Thursday, April 26, 2018

Common Practices Aren’t Best Practices

It pains me, still, that imitating the competition is still rampant even in innovation efforts.   Inevitably, someone says “let’s see what other companies are doing” as a means to generate “new” ideas, generally followed by the insistence that it’s “new to us” when someone points out the obvious.  And all too often asking if any other company is already doing something similar is the first sign that an innovative idea is headed for the scrap heap without any further consideration.

The same problems arise at most firms – their attempt to distinguish themselves leads instead to the practice of imitating one another, and doing so mindlessly.   As a consequence, the common practices in any industry are seldom based on an examination of the results they achieve, but merely on their being done by others, on the assumption that they wouldn’t be doing something if it weren’t getting good results.  

Not only are the common practices adopted without question, they also tend to be practiced without question.   There is no question of their foundations, no research into their soundness, and no testing of their performance.   They are adopted without inspection and perpetuated without validation, often in spite of evidence that they are unproductive or even harmful.  This is not merely egregiously unwise, but reckless.

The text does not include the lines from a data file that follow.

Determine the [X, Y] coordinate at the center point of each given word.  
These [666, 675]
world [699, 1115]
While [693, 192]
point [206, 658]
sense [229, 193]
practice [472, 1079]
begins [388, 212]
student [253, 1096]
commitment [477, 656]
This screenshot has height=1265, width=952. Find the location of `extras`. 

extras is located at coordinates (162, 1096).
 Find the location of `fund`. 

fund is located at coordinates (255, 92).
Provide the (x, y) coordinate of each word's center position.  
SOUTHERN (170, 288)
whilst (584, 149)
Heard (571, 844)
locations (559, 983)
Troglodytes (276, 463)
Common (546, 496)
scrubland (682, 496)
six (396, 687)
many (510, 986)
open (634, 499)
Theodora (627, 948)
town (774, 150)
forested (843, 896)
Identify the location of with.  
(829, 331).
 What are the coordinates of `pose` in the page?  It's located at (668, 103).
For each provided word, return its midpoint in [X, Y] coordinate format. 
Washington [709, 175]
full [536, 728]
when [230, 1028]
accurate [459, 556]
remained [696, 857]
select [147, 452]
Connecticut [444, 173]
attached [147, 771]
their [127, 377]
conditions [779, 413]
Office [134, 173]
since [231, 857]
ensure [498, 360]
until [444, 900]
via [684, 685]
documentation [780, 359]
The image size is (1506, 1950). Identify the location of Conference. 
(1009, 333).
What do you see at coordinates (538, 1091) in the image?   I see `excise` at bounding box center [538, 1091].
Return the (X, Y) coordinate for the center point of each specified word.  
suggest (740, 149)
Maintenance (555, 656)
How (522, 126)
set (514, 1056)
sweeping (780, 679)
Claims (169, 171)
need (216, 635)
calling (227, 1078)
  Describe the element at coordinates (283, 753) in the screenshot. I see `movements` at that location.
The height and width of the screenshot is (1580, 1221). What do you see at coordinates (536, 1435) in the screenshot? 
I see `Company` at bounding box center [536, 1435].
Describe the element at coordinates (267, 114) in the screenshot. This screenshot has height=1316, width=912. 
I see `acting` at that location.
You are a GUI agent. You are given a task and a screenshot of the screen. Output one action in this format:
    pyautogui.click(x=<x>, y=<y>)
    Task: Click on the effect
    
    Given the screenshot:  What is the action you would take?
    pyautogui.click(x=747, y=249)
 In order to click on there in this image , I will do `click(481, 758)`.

Compounding the problem, many firms turn to agencies and design firms, who have even less knowledge of their industry or their customer, to show them the way.   There is a great deal of bluster and precious little knowledge in these firms, yet their opinions seem to be regarded as reliable advice from reliable professionals – until the numbers come in sour, and then the firm hires a different agency to repeat the same cycle.  And given the recent shortening in executive tenure, even the decision-maker who engaged the firm is long gone by the time the damage is done.


But back on topic, the common practices of an industry may not yield good results at all, and even if they happen to be based on sound reasoning, it doesn’t mean they are practicable or applicable given the unique nature of your firm, goals, and market segment.    No-one can say for certain what will work for a given firm, and often it is not questioned whether it had positive results elsewhere.  The result seems to be the death of innovation, while under the banner of innovation we see a frenzy of imitating with reckless abandon.